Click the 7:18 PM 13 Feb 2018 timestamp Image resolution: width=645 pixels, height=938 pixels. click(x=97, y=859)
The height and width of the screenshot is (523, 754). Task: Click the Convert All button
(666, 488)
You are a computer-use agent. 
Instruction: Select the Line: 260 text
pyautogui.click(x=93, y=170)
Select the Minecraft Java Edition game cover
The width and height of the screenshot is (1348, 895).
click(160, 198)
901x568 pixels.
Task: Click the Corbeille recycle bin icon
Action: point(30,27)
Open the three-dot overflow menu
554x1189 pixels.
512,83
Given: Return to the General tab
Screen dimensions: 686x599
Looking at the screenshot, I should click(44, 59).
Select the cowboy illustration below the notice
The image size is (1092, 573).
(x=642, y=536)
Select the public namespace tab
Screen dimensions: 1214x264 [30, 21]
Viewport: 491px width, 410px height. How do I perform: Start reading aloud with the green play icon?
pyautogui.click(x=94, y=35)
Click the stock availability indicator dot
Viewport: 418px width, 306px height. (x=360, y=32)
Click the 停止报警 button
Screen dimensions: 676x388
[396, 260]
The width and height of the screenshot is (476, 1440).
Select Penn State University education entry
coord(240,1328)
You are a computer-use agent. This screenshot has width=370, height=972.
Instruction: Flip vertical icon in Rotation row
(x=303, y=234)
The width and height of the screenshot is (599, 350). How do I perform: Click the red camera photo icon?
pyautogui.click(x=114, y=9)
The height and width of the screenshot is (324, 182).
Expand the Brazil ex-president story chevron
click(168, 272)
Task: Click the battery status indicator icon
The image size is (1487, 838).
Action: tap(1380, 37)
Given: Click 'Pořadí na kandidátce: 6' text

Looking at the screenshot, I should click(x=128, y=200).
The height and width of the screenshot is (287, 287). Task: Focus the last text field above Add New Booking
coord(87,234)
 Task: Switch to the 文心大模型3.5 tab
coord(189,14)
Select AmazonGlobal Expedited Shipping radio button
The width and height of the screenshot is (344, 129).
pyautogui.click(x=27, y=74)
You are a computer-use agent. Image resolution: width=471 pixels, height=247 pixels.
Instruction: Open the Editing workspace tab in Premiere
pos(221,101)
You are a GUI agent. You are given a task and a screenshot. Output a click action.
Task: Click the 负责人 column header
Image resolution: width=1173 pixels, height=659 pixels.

**WHAT TO DO**
Rewrite all of the data above, renaming every "computer-use agent" to "screen-control agent" and leaving everything else unchanged.

**ANSWER TO THIS EXERCISE**
Click the 7:18 PM 13 Feb 2018 timestamp Image resolution: width=645 pixels, height=938 pixels. click(x=97, y=859)
The height and width of the screenshot is (523, 754). Task: Click the Convert All button
(666, 488)
You are a screen-control agent. 
Instruction: Select the Line: 260 text
pyautogui.click(x=93, y=170)
Select the Minecraft Java Edition game cover
The width and height of the screenshot is (1348, 895).
click(160, 198)
901x568 pixels.
Task: Click the Corbeille recycle bin icon
Action: point(30,27)
Open the three-dot overflow menu
554x1189 pixels.
512,83
Given: Return to the General tab
Screen dimensions: 686x599
Looking at the screenshot, I should click(44, 59).
Select the cowboy illustration below the notice
The image size is (1092, 573).
(x=642, y=536)
Select the public namespace tab
Screen dimensions: 1214x264 [30, 21]
Viewport: 491px width, 410px height. How do I perform: Start reading aloud with the green play icon?
pyautogui.click(x=94, y=35)
Click the stock availability indicator dot
Viewport: 418px width, 306px height. (x=360, y=32)
Click the 停止报警 button
Screen dimensions: 676x388
[396, 260]
The width and height of the screenshot is (476, 1440).
Select Penn State University education entry
coord(240,1328)
You are a screen-control agent. This screenshot has width=370, height=972.
Instruction: Flip vertical icon in Rotation row
(x=303, y=234)
The width and height of the screenshot is (599, 350). How do I perform: Click the red camera photo icon?
pyautogui.click(x=114, y=9)
The height and width of the screenshot is (324, 182).
Expand the Brazil ex-president story chevron
click(168, 272)
Task: Click the battery status indicator icon
The image size is (1487, 838).
Action: tap(1380, 37)
Given: Click 'Pořadí na kandidátce: 6' text

Looking at the screenshot, I should click(x=128, y=200).
The height and width of the screenshot is (287, 287). Task: Focus the last text field above Add New Booking
coord(87,234)
 Task: Switch to the 文心大模型3.5 tab
coord(189,14)
Select AmazonGlobal Expedited Shipping radio button
The width and height of the screenshot is (344, 129).
pyautogui.click(x=27, y=74)
You are a screen-control agent. Image resolution: width=471 pixels, height=247 pixels.
Instruction: Open the Editing workspace tab in Premiere
pos(221,101)
You are a GUI agent. You are given a task and a screenshot. Output a click action.
Task: Click the 负责人 column header
Image resolution: width=1173 pixels, height=659 pixels.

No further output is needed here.